I'm not sure there is a magic length of time; I think mochtegernvrtuoso's idea is that it is better to set out to do a little practice regularly, than aim for a 3-hour scales marathon and become frustrated. Everyone needs to define their own version of "little".
Raspberry, I get your point that you want to have serious goals, and therefore like exams. However, I'm not sure that exams alone are giving you what you need. If they were, you wouldn't be considering giving up. There are a million different equally-serious goals you could set yourself(*). For example, if there is a piece you love and would like to play, then it could be a goal. Maybe that's something to discuss with your teacher? In a way, musical goals such as much-loved pieces, or the exploration of the repertoire of a composer you admire, are longer-lasting than exams, because eventually you will run out of exams to take. And anyway, I get the impression the three motivating factors that allow someone to pursue music beyond the end of their exam career are various personally-determined combinations of the satisfaction of teaching, the satisfaction of performing music that one loves, and cash!

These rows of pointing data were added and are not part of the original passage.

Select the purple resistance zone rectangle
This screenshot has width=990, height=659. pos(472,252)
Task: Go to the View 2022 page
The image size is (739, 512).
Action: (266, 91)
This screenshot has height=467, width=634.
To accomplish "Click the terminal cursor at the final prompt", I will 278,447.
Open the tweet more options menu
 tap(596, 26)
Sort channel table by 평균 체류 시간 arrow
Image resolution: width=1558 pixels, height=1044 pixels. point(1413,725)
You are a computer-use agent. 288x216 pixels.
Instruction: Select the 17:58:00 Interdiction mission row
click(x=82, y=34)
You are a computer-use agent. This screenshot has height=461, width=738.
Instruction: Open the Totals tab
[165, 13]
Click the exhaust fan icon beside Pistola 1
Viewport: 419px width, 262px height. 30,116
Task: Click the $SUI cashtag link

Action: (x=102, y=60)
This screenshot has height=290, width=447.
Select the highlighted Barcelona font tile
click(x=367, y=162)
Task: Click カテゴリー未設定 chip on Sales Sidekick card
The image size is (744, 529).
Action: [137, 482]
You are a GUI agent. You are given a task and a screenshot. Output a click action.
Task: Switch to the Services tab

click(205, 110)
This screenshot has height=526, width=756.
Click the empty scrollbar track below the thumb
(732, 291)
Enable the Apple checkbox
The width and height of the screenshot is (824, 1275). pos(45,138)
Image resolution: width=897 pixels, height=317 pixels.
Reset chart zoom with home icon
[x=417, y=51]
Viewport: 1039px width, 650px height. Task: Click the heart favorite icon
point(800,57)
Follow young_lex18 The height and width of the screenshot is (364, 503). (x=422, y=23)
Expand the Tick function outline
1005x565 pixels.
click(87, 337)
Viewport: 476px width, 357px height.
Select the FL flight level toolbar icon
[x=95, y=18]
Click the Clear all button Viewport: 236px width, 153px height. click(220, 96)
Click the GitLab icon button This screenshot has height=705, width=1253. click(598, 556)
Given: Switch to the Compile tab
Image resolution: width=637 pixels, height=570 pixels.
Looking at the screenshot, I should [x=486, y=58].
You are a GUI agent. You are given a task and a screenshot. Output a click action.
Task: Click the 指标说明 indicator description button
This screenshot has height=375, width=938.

So it's no bad thing to think about the music you love, and what you want to do about it.
(* goals aren't exclusive. You can, of course, do exams as well as having other goals such as learning a great piece. And there are so many other goals too: to be able to accompany a friend, to be able to play nursery rhymes for a grand-daughter, to have the confidence to play your last exam piece on one of those public pianos in a shopping arcade/station (that takes serious bravery!)... and probably more).